Only the lines holding the word "kaufen" are wanted; copy each of them from the listing.

* SOURCE MATERIAL
*** Begin section ***
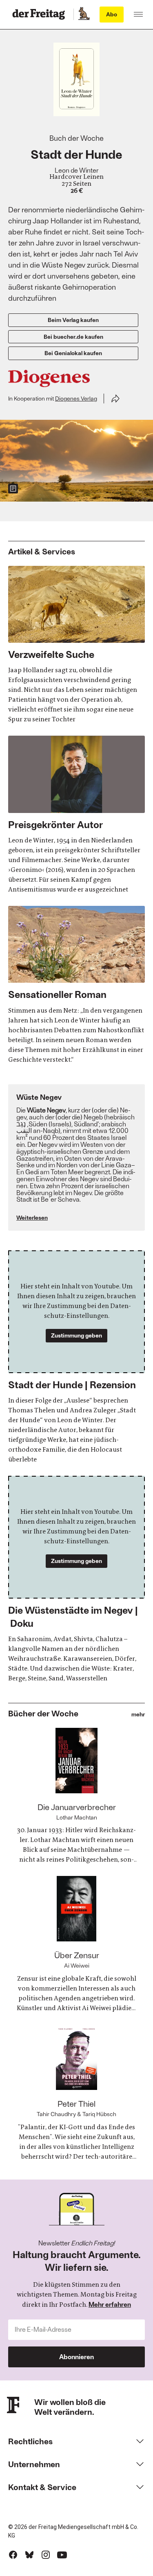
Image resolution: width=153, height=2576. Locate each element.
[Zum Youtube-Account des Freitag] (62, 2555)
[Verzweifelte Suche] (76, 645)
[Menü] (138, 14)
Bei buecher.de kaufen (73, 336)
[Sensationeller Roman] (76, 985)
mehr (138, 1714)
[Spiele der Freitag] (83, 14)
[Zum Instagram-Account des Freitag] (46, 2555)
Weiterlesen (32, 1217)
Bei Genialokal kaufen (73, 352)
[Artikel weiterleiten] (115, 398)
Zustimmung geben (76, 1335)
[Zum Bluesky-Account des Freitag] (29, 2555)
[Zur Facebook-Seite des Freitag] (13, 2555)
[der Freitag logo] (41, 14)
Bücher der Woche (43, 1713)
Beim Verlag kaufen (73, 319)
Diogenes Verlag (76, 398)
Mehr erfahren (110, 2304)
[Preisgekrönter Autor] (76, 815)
*** End section ***
*** Begin section ***
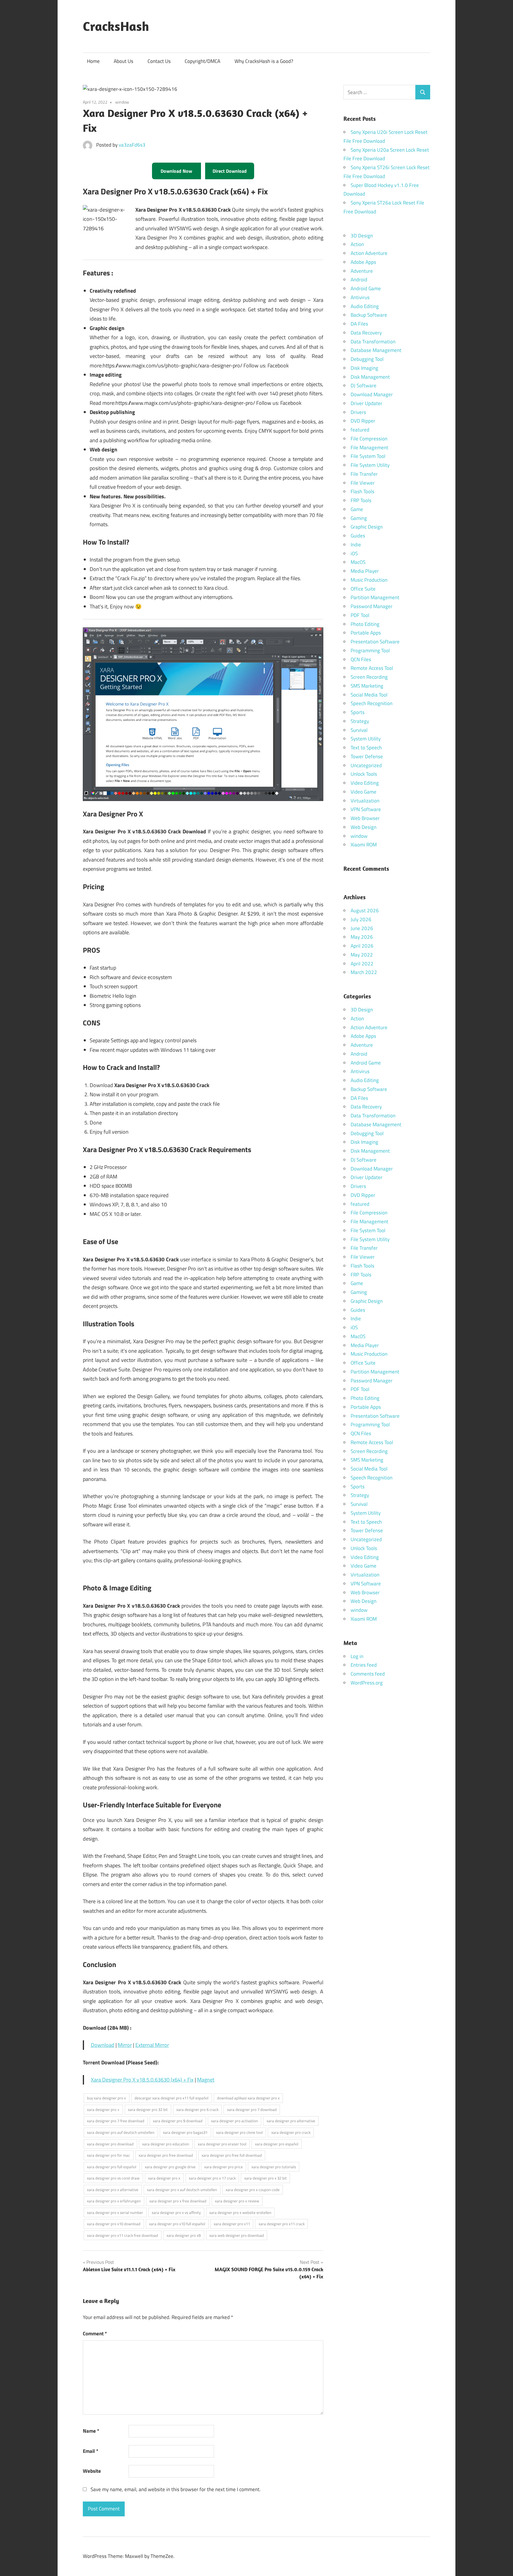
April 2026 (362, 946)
*** End section ***
* SOLUTION
Bei buecher.de kaufen (73, 336)
Bei Genialokal kaufen (73, 352)
Beim Verlag kaufen (73, 319)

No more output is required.